I took a few more pictures and added this to my encyclopedia of meteorological facts, then spent quite a bit of time looking upwards for a better example – or as I had understood might just be visible on these cold icy days – nacreous clouds.

It was a bit low level for proper cloud investigation and I did not have the time or if I am honest the footwear and knees to climb Arthur’s seat – so I stopped off at the Museum of Scotland on Chambers street and headed to the rooftop.

On my way, I came across an exhibition on  Scottish embroidered samplers – framed samples of stitches cross stitch, french knots etc. creating alphabets, motifs, and family pictures.  It was serendipitous that I came across this exhibition, as I had opted for a quiet side stair to quickly reach the roof. I imagine the museum building was designed in this way to encourage accidental discovery.

What incredible skill was evident in the samplers produced by girls as young as six. The craftswomanship and patience in evidence was a reminder of how young women often had to channel their skills and intellect in different ways when not included in formal education.

Well, that’s one thing I took from it – but mostly I was in awe of the dexterity and neatness of the handiwork.
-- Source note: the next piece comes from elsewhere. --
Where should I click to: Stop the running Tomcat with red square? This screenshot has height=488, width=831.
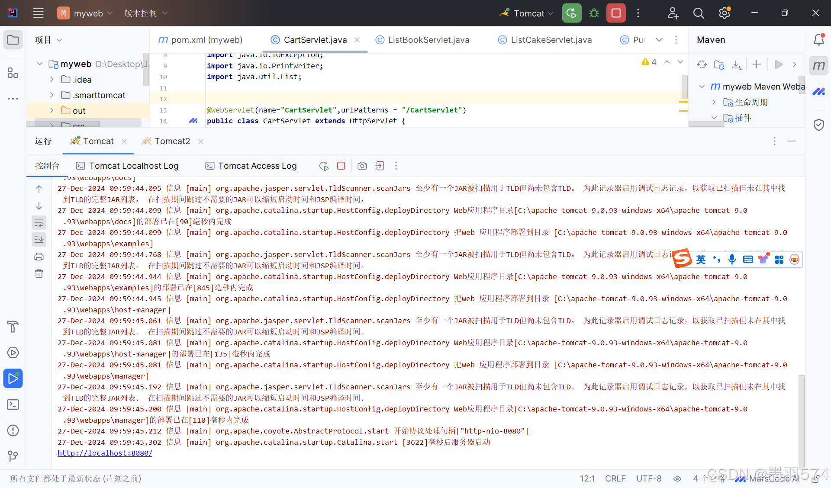pyautogui.click(x=616, y=13)
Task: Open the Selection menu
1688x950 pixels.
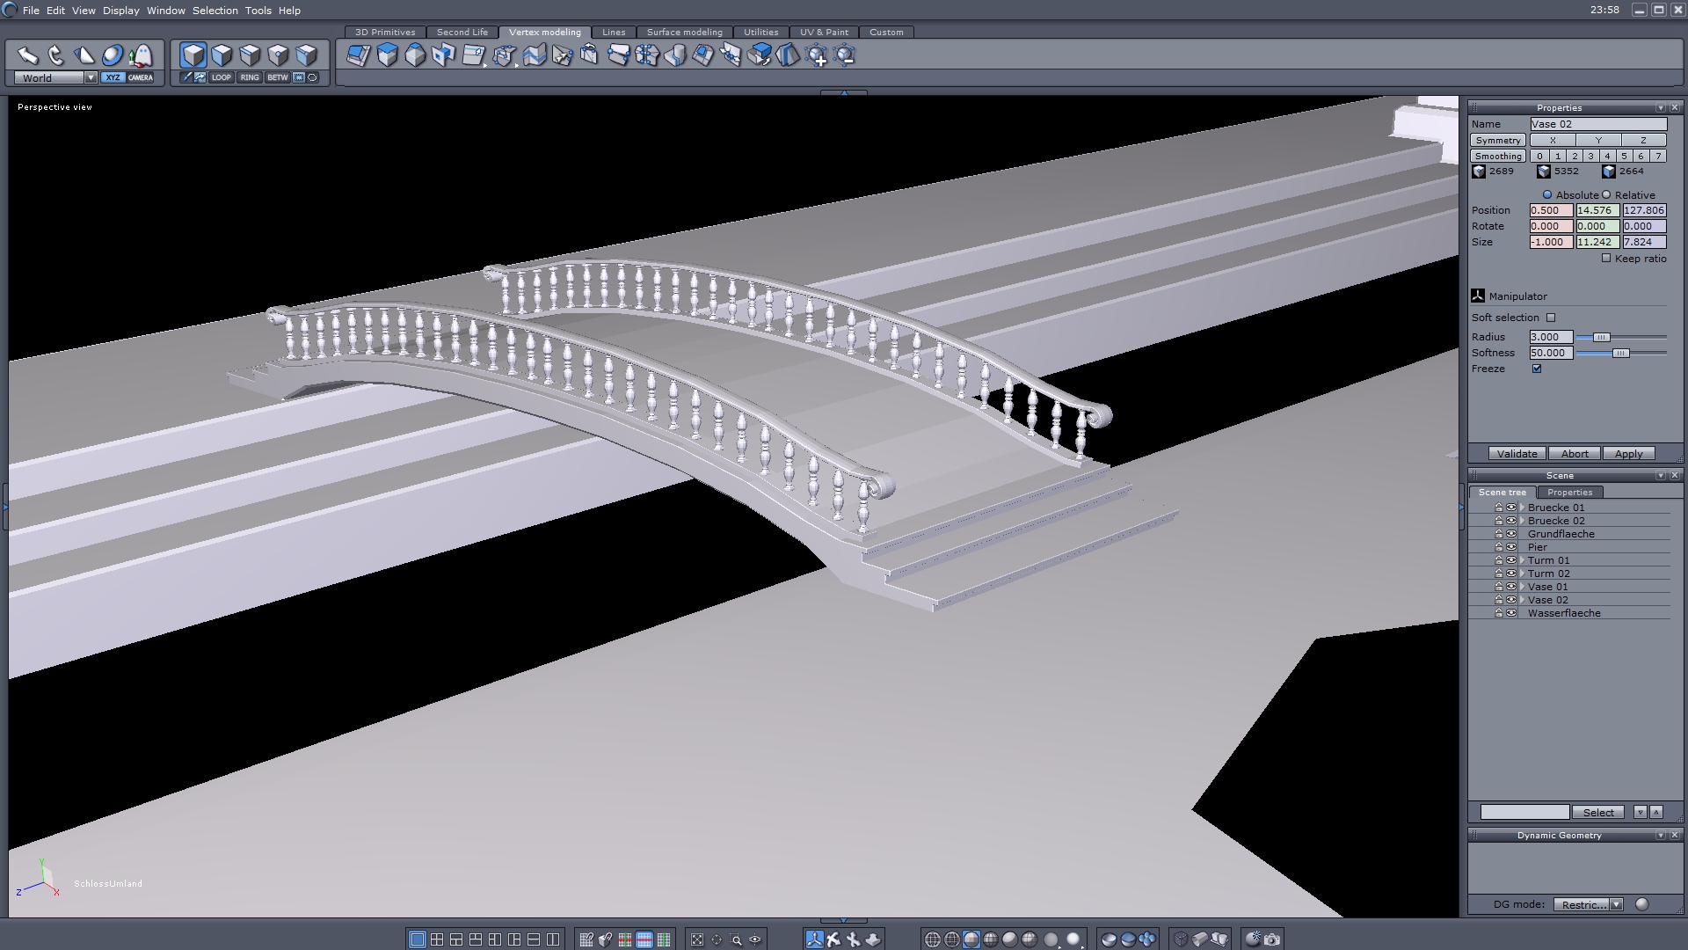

My own attempts at embroidery or any sewing being rather slap dash.

No more sundogs spotted when I reached the roof but the views across Edinburgh and the skyscape from the building were worth the trip to the top.

art on a Monday

 

Unusually for a Monday morning at 9am, I was queueing to get into BBC’s big tent in Edinburgh to watch the recording of Janice Forsyth’s Radio Scotland show. Was a last minute thing to do when a friend asked me to join her.

Each day the magazine showcases a tiny but eclectic mix of what’s on at Edinburgh Festival and Fringe,  and I had no idea who we might see. As it turned out – this ‘chaos of delights’ as described by Janice had a loose theme around ‘finding your voice’ featuring – impressionist Jon Culshaw, a Capella singer Kate Dimbleby, all-round Renaissance man and ball of energy Robin Ince, each providing small snapshot of their shows with a  light touch and laughter to start the week.

While I knew both Jon Culshaw and Robin Ince – the beauty of this format is discovering something unheard of. Today for me from the official festival Geoff Sobelle’s theatre piece – Home- described as ‘a spectacle and illusion, choreography, storytelling and music’.  Geoff and his musical partner Elvis Perkins talked us through the idea behind Home and shared short musical taster.

More music came from the contrasting styles of Super Furry Animals lead singer Gruff Rhys, and blues band ensemble Blueswater – providing toe-tapping playing, stellar singing and a  harmonica virtuoso.

A smorgasbord, an amuse bouche, a carefully portioned taster of just a few of the shows on in  Edinburgh at the moment.

Janice Forsyth holds it all together with an easy grace and humour. Would be nice if all Mondays could start this way.